Friday, November 1, 2013

Root Gleaning @ North Branch Farm (Monroe, Maine)

Before I begin; a side note about what I have not written about.


I have not written about the First International Conference on Global Food Security where a poster of my work on food waste prevention was presented, earlier this month in Holland. Nor have I mentioned my address to 600 international food security academics, which seemed to shift the tone of the conference, calling for research to documentat and validate local food security initiatives that are working in different regions of the world.

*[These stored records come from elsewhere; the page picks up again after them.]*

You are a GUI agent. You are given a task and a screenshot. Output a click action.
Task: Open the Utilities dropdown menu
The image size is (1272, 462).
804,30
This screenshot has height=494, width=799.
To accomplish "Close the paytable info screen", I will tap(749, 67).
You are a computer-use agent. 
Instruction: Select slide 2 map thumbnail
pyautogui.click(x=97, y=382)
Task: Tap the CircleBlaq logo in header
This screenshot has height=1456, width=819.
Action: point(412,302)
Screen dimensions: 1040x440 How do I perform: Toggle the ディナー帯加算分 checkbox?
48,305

The conference was a perfect opportunity for diagnosing the beast while gleaning ideas and contacts, and working to identify what local initiatives related the problem of food waste to an opportunity for food security.
 Poster by Author: "Sustainability and Waste Management in the Retail Food Business."

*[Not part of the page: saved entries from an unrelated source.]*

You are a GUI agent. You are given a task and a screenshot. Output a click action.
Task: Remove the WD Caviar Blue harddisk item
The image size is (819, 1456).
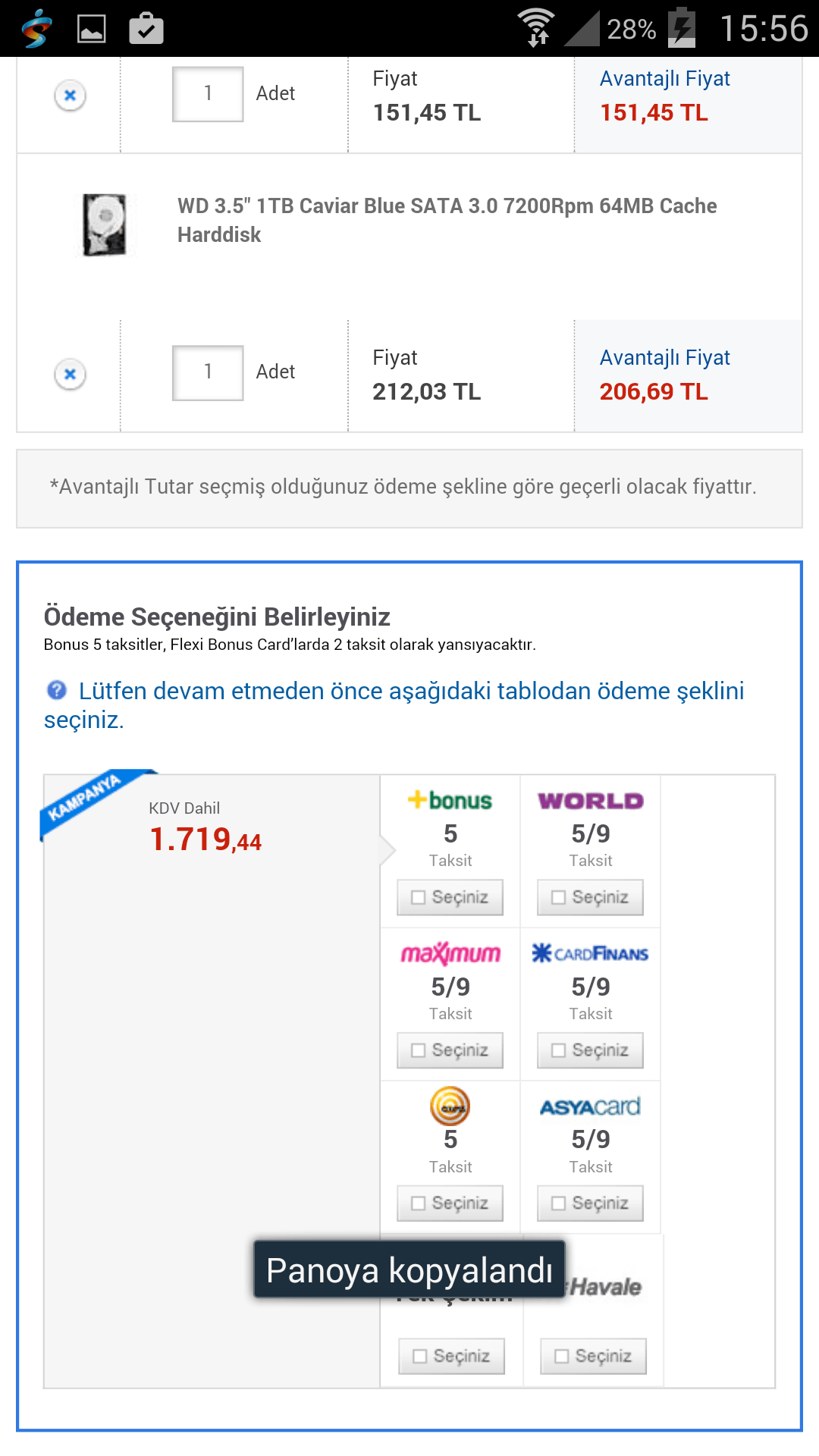point(70,374)
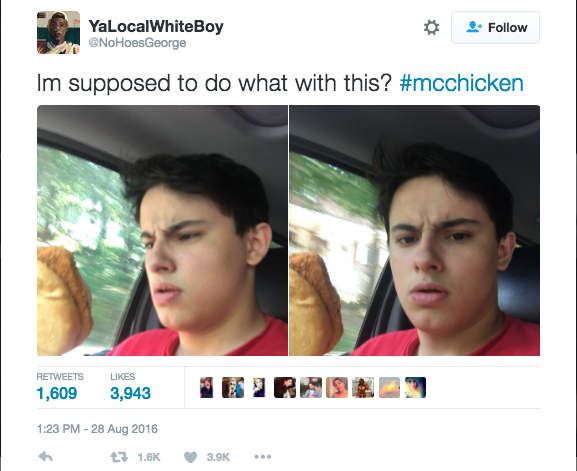Screen dimensions: 577x471
Task: Open the three-dot more options icon
Action: (263, 457)
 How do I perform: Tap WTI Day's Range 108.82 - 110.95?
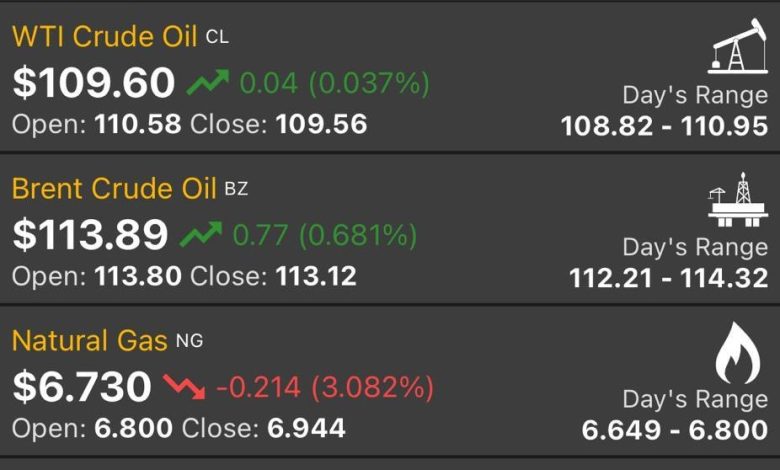[x=665, y=126]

I have not been able to talk about the October 16th World Food Day gleaning on Mount Desert Island (see the October 31st edition of the Mount Desert Islander) where 15 volunteers in several teams gleaned 350 pounds of produce at Bar Harbor Community Farms, Beech Hill Farm, COA and Jackson Lab's Gardens.
                                Jackson Lab Team                             Bar Harbor Community Farm Team

Nor have I mentioned the Apple Gleaning Team that picked 5000 pounds of Honey Crisps at Johnston's Apple Orchard in Ellsworth two weeks ago, one apple was almost as big as Brian's head, putting us at almost 10,000 pounds of food gleaned since May.
Healthy Acadia Team                                      Emmaus Center Team


While much more could be written about all of those exciting projects, I will now turn my attention to the discovery of root crops this past Saturday as I browsed through the Mainescape Farmers’ Market in Blue Hill (Saturdays 10am to 1pm). This beautiful scene was developing before me. Vendors were hustling to get the last details of their stands ready, as the smells and energy blended together into a vision of fall to winter transition. Suddenly a voluptuous stack of multi-colored carrots and long beets caught my attention.

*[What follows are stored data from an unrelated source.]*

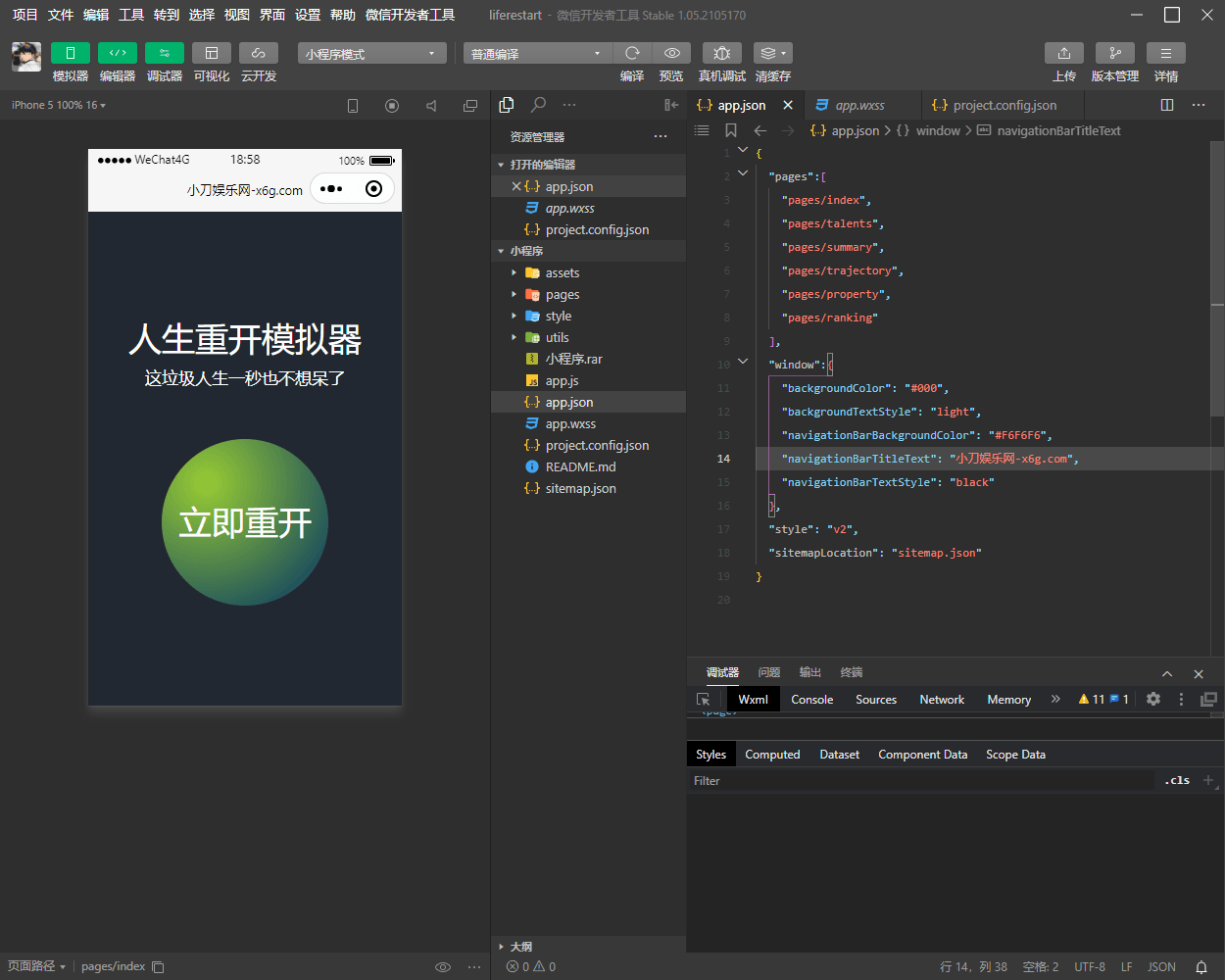1225x980 pixels.
Task: Toggle the simulator panel button
Action: [x=71, y=53]
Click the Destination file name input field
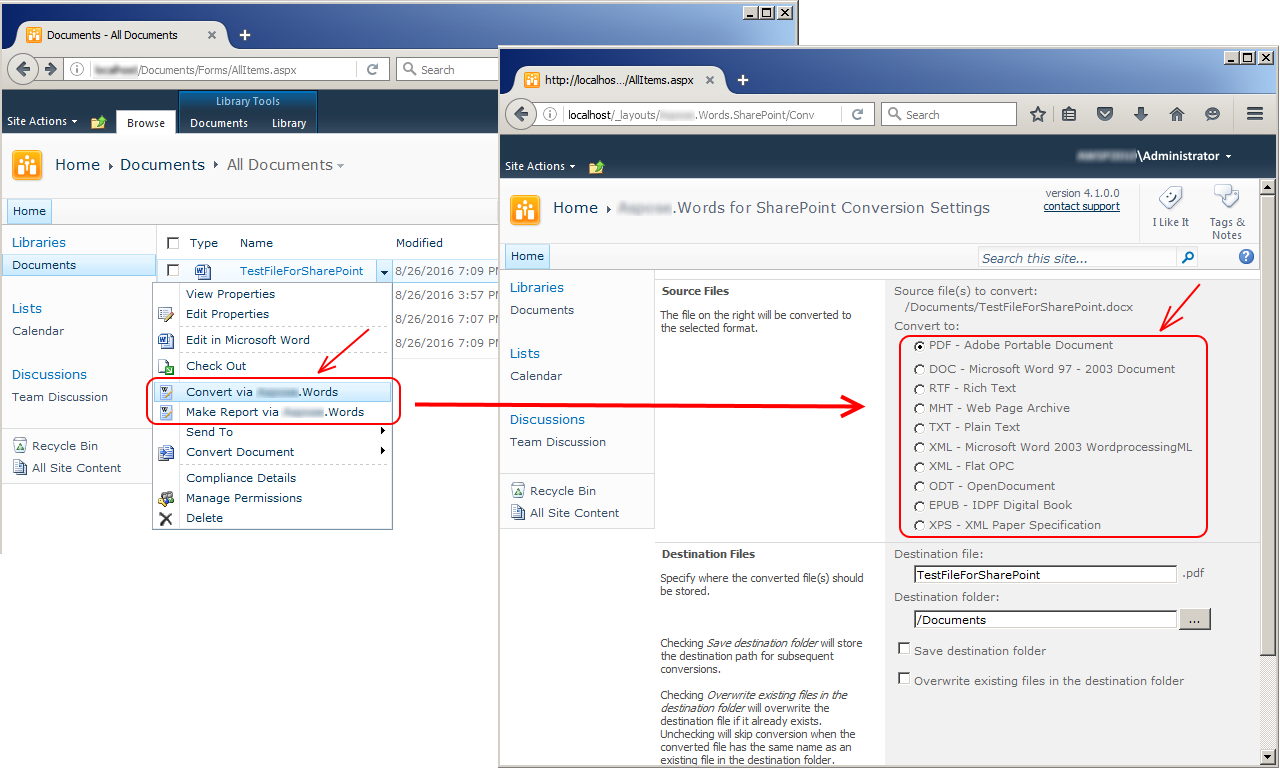1280x768 pixels. (1045, 574)
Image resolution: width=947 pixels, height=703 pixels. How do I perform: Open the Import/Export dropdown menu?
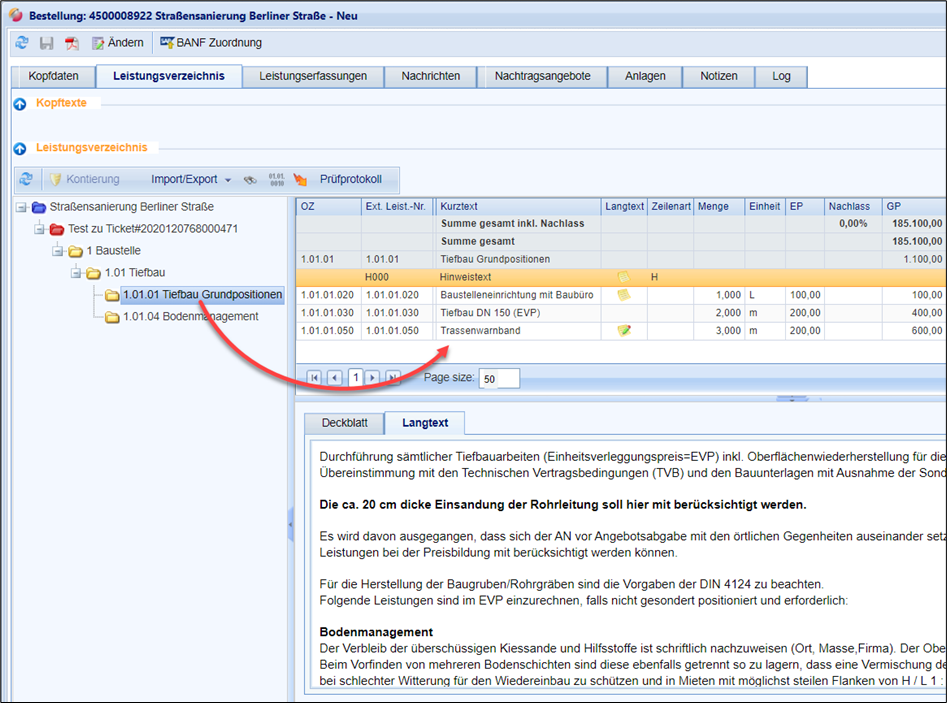190,180
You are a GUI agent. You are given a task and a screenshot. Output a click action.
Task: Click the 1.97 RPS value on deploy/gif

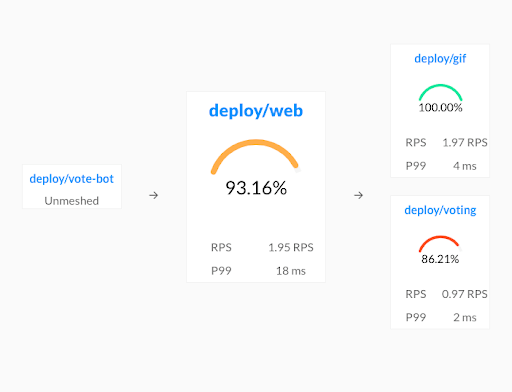(x=465, y=143)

I introduced myself to Anna Shapley-Quinn of North Branch Farm, in Monroe, Maine, specialized in Fall/Winter crops. Having little hopes for any more leafy greens, and still unable to answer people’s inquiries of what I might be gleaning in the Fall, lights started to come on, illuminating my winter gleaning work plan: sorting root crops! We set a date for Monday.

On Monday morning, October 28th, I picked up Mellie of Star Root Farm to go out to Monroe. I had worked with Mellie during the summer, when she had been surprisingly willing to guide me through new territory triangulating between customer food preferences, farmer constraints, timing and logistics, to make a subsidized Community Supported Agriculture (CSA) work for Emmause Center and Mariaville food pantry clients. So Mellie took pictures and helped with the sorting and lugging of carrots and potatoes, but she also helped me in making strategic decisions on how to establish a professional and mutually beneficial working relationship with North Branch Farm.
The author with Anna Shapley-Quinn @ North Branch Farm

It seemed gleaning was of particular interest to these farmers: Anna, Seth Yentes, and Ada Yentes-Quinn (age 3), Tyler Yentes and Elsie Gawler, and Miriam Goler and Mark Stonehill as apprentices make up the entire team. They are gleaners themselves, food rescuers on their own fields, unable to leave seconds just lying on the ground. The intimate attachment to the food they grow has them harvesting the seconds in the hopes they will get to eat them before they go bad. But Anna, who manages the vegetable production on the farm, had reassured them they would have plenty of seconds as the crates of squash, potatoes, onions, carrots, rutabaga, turnips went through the washing and sorting processes throughout the Fall. Some seconds have an expiration date and need to be donated.

        Mellie, of Star Root Farm weighing the gleaned produce


This time we had 300 pounds of carrots and potatoes the farmers had already sorted for us. We took all of it so we could experiment with our partner food pantries and meal-sites to see what they would decide to use. We needed their input to establish different quality and usability standards for root vegetables. In the future the Gleaning Initiative will coordinate volunteers to sort root vegetables on the farm based on these standards, as we work with farmers and receiving organizations to establish them. These standards will determine which vegetables remain with the farmers to be sold, or juiced, which are taken by the gleaners to be distributed to people experiencing need, and which should be rescued by being fed to pigs or turned into compost.
I look forward to developing an intimate relationship with these recently rediscovered root crops, which have the farmers and the gleaners, doing a completely different song and dance than with summer crops.